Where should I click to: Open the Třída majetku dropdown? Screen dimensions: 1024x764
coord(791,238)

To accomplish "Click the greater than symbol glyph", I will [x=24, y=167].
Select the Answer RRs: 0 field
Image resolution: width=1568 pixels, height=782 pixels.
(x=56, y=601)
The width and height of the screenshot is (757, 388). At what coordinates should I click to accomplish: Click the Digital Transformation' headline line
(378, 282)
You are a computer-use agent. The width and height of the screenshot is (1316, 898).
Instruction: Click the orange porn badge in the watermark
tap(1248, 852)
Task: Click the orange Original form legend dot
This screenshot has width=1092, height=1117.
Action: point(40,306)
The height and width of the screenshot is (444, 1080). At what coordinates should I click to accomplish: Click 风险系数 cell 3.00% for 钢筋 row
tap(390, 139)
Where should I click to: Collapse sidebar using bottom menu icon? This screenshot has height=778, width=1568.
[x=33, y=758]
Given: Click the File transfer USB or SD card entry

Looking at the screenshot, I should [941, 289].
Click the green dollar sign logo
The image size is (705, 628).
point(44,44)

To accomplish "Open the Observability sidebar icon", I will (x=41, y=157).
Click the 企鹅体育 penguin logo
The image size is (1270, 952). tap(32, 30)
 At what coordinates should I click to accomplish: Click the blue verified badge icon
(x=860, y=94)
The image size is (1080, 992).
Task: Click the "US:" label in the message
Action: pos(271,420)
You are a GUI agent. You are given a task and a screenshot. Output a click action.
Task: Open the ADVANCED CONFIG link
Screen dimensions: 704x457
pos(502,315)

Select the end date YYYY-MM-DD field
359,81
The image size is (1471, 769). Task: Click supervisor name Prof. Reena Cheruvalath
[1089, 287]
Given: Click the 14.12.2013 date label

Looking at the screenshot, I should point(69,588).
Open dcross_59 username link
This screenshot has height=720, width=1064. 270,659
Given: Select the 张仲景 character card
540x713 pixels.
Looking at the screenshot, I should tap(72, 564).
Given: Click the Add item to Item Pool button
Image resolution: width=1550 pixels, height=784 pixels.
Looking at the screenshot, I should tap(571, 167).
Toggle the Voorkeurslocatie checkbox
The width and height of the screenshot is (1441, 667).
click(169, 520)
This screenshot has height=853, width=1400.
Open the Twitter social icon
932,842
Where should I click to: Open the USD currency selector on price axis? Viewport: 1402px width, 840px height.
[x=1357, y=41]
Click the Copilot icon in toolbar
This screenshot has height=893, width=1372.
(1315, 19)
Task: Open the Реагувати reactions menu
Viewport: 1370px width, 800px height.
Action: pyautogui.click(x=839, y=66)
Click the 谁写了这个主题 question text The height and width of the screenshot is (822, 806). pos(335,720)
* * * * * * * * *
Goal of the exercise:
Your answer should consist of the lines from the line with "At what coordinates should I click to accomplish: Click the blue" to the line with "Given: Click the Add item to Item Pool button" above, repeated exactly, both ends included.

Exercise solution:
 At what coordinates should I click to accomplish: Click the blue verified badge icon
(x=860, y=94)
The image size is (1080, 992).
Task: Click the "US:" label in the message
Action: pos(271,420)
You are a GUI agent. You are given a task and a screenshot. Output a click action.
Task: Open the ADVANCED CONFIG link
Screen dimensions: 704x457
pos(502,315)

Select the end date YYYY-MM-DD field
359,81
The image size is (1471, 769). Task: Click supervisor name Prof. Reena Cheruvalath
[1089, 287]
Given: Click the 14.12.2013 date label

Looking at the screenshot, I should point(69,588).
Open dcross_59 username link
This screenshot has height=720, width=1064. 270,659
Given: Select the 张仲景 character card
540x713 pixels.
Looking at the screenshot, I should tap(72, 564).
Given: Click the Add item to Item Pool button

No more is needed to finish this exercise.